Bradley Smith: Gitorious + Blog = Fun (+ Ruby)
Something I've wanted to do for a while now, is somehow combine my blog with all of my projects/git repositories, and now I've done it! Welcome to my new site :)
So, I got bored a few nights ago, and started trying to find some kind of project management type system to host my git repositories in. After searching for a while I stumbled across Gitorious. I'd heard of Gitorious before, but I'd never really looked at it, nor did I know that it's codebase was infact completely open. So I thought I'd give it a try to see what it was like
Now I have to admit, my first impressions of it weren't exactly great. Firstly, it uses Ruby, which I can't say I'm much of a fan of (but that's a different discussion :p), nor am I a fan of installing all of the 'packages' it needed, via gem. Deploying it is an absolute nightmare, it has 4 different daemons, all of which have hideous init scripts that don't really work properly, and low and behold you try and put the git repositories and the site itself under different users, figuring out what needs to run as what and what needs what permissions is very much a game of trial and error. In Gitorious' defence, there /are/ numerous guide lurking around on the internet explaining how to do these things.
But once I'd got over these niggles, and had actually deployed it, it worked quite nicely, and really did exactly what I wanted, so I decided to stick with it.
It then occurred to me that it probably wouldn't be too hard to stick a blog onto it, after all, it's written using Rails, which is supposed to be easy, right? So with no knowledge of Ruby, let alone Rails, I got stuck in.
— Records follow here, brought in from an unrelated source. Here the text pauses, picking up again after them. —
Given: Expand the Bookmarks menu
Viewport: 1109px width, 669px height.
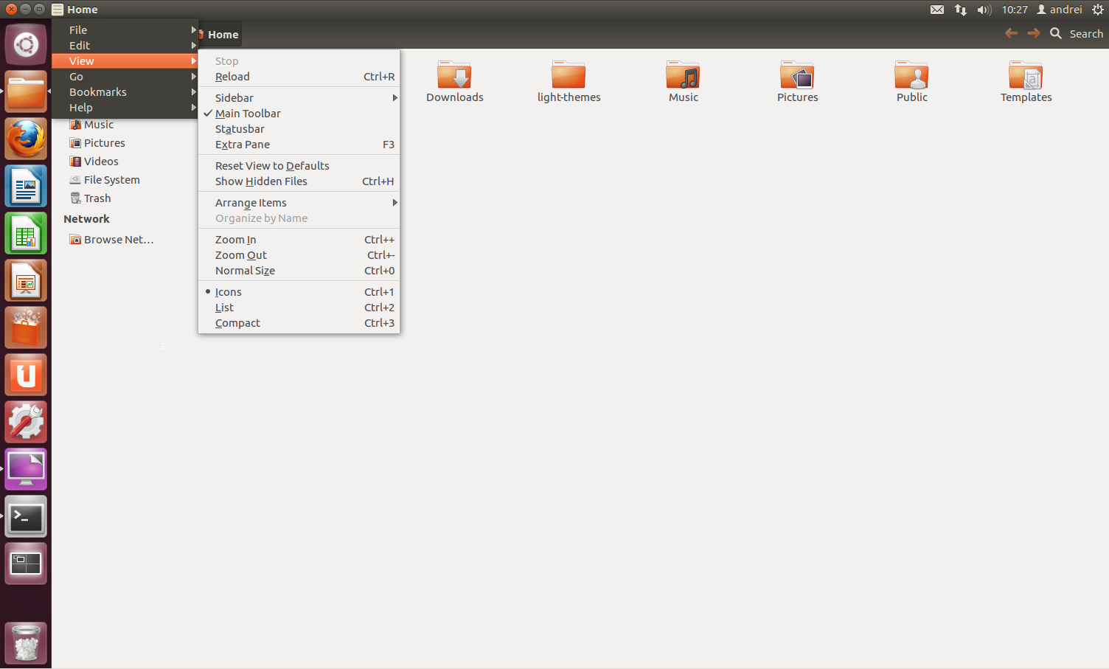Looking at the screenshot, I should 98,91.
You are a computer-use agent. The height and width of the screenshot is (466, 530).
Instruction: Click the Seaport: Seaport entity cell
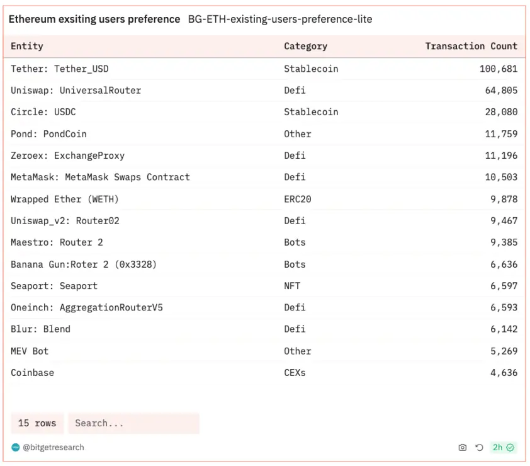(54, 286)
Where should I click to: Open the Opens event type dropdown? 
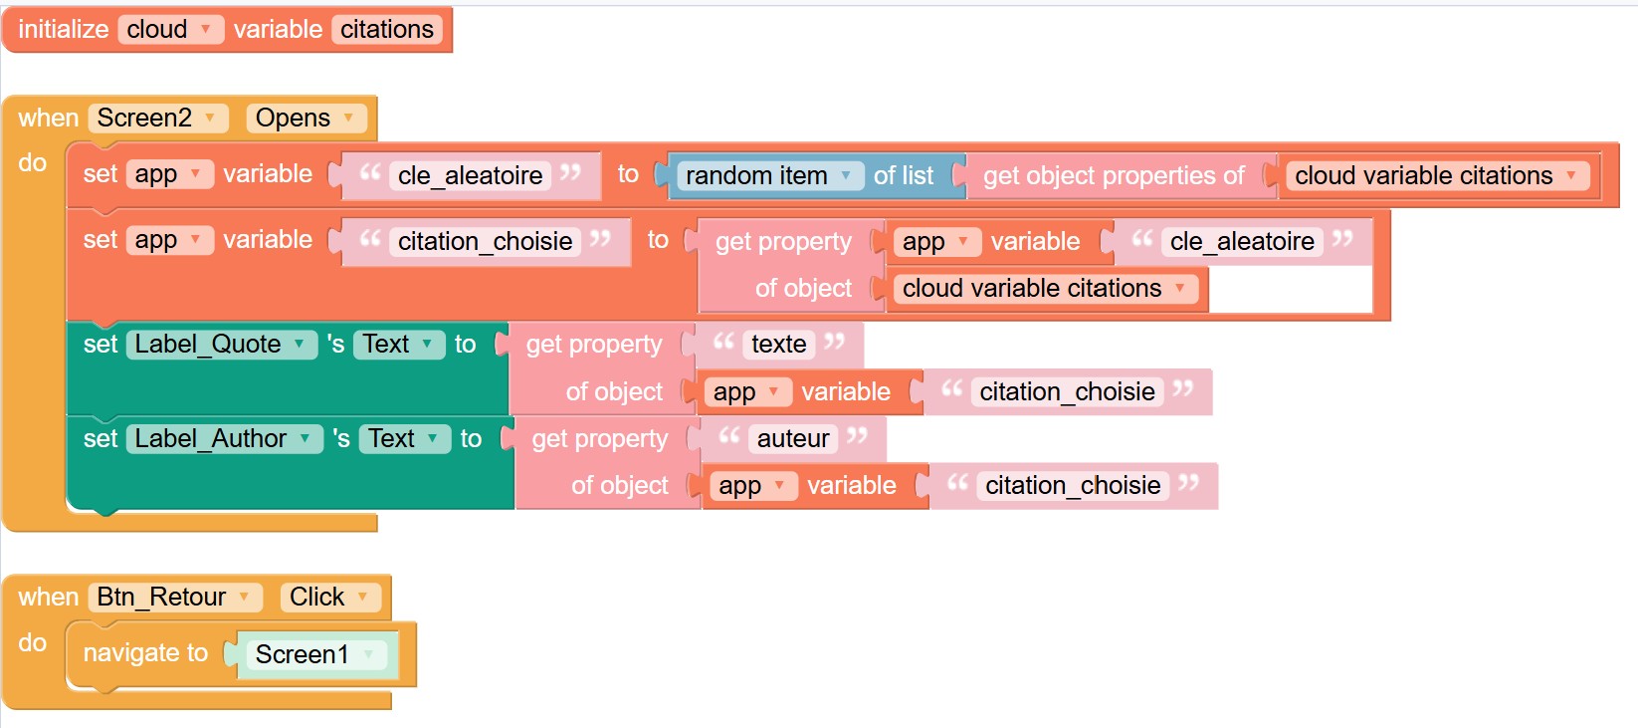[x=349, y=118]
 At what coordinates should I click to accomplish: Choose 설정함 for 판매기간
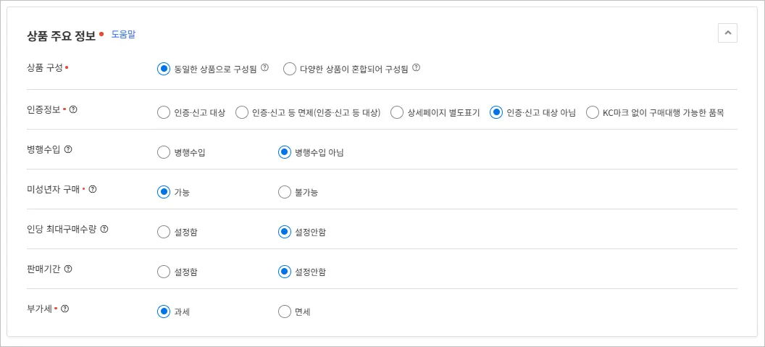click(164, 272)
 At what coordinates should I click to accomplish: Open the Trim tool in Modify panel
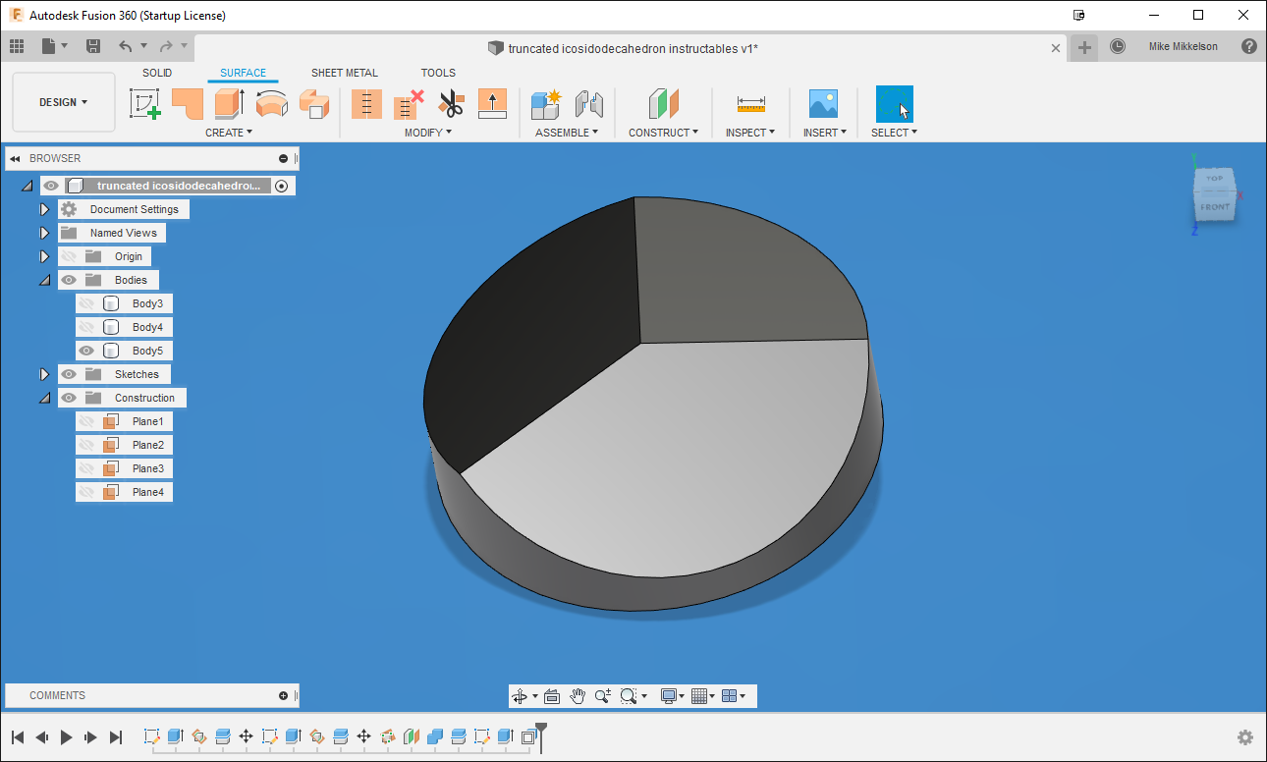pos(451,103)
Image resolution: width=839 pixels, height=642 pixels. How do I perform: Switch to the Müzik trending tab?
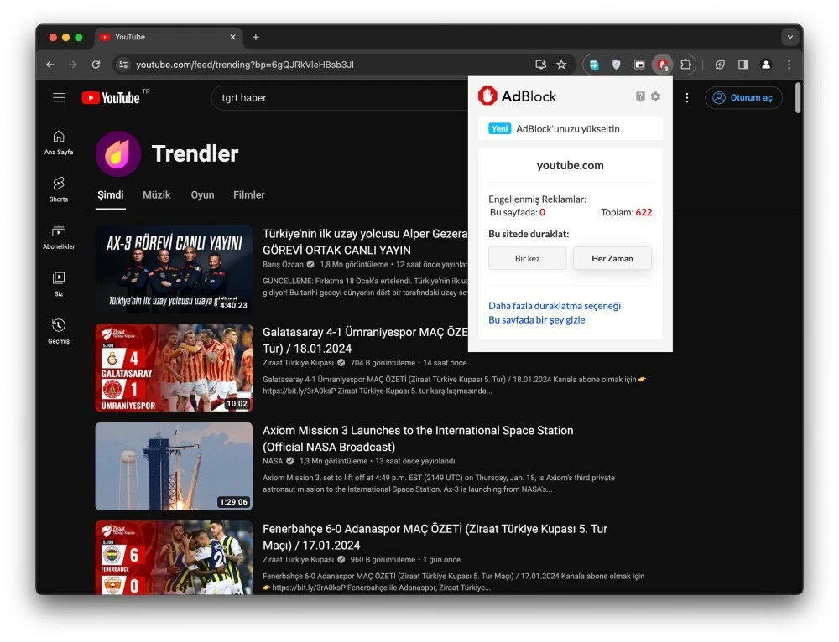point(157,194)
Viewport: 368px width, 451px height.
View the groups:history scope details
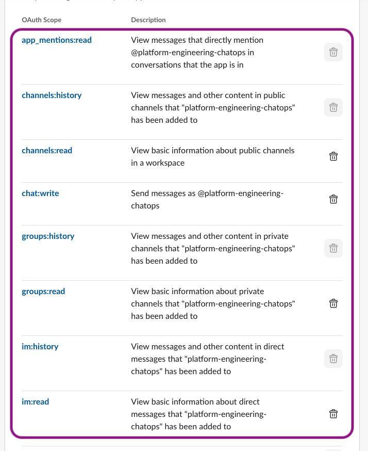[48, 236]
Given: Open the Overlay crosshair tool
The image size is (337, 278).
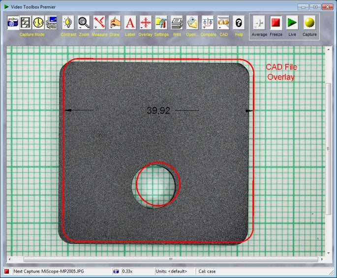Looking at the screenshot, I should click(145, 23).
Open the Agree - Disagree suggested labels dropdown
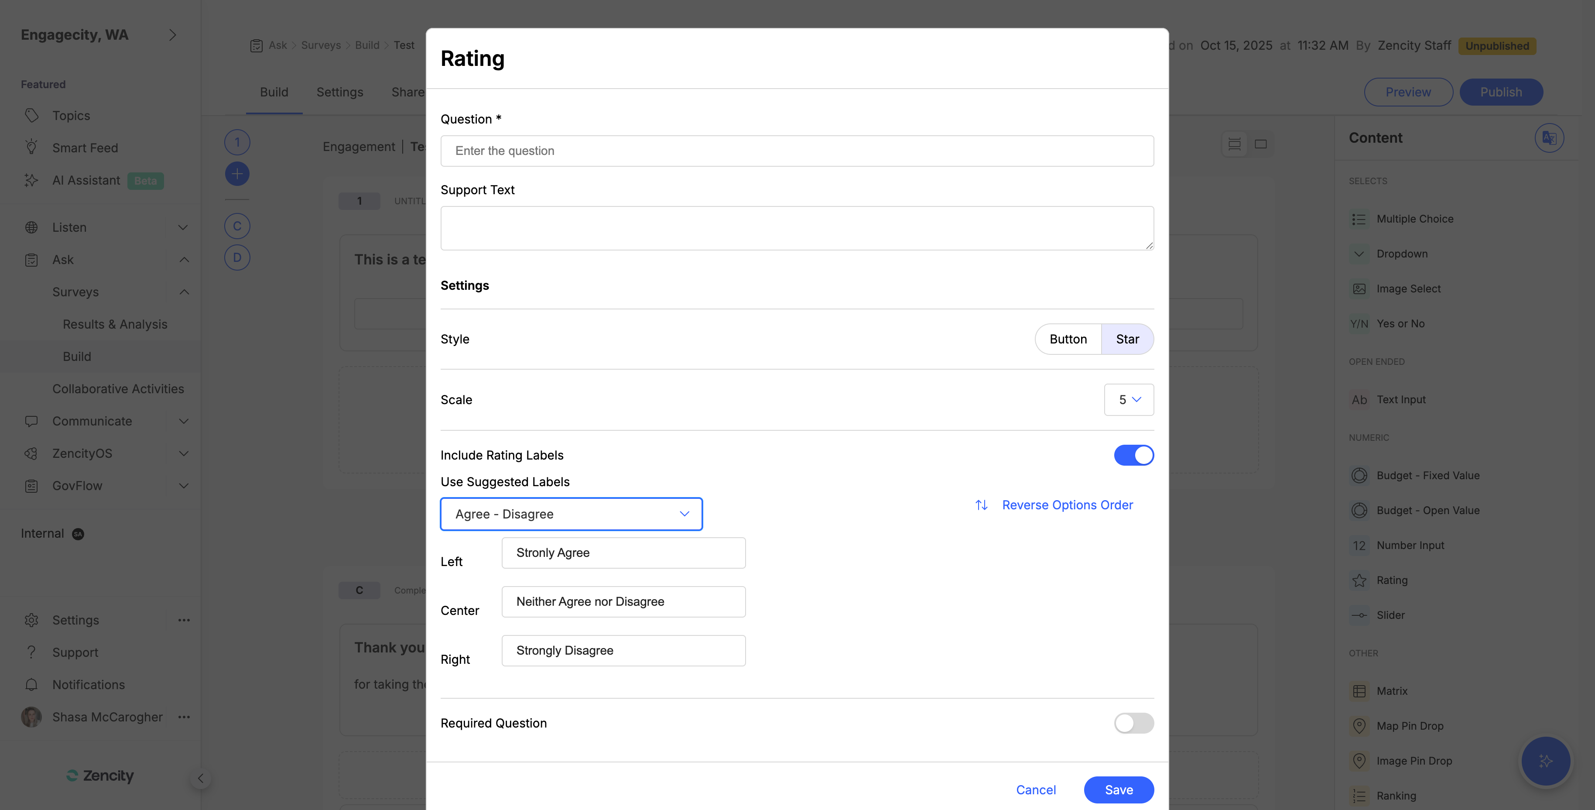The image size is (1595, 810). (x=571, y=514)
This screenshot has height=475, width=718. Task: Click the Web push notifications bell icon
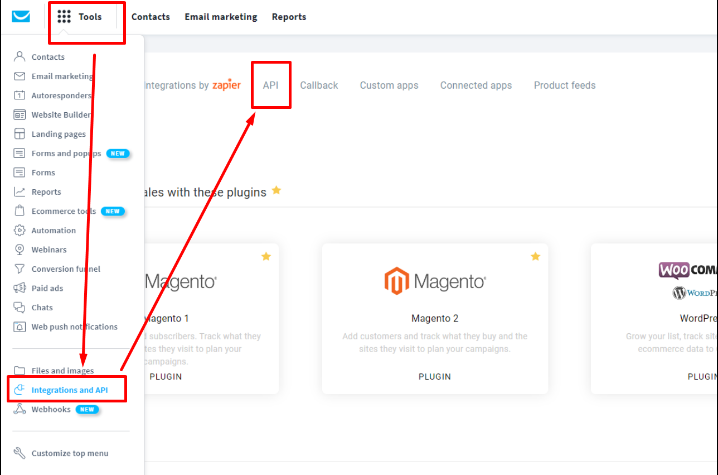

Fortunately, it turns out Rails is in fact pretty easy to use, (at least once you've got used to it implicitly doing everything behind the scenes..), I'm even starting to think I prefer it to Django...
So there we have it, a brand new site, and one that looks considerably better than my old one.. even if it is just Gitorious in disguise _ The only thing I'm disappointed Gitorious doesn't have, is some kind of bug tracker, but then, I'm not sure I'd use one given most of my projects just go through Debian.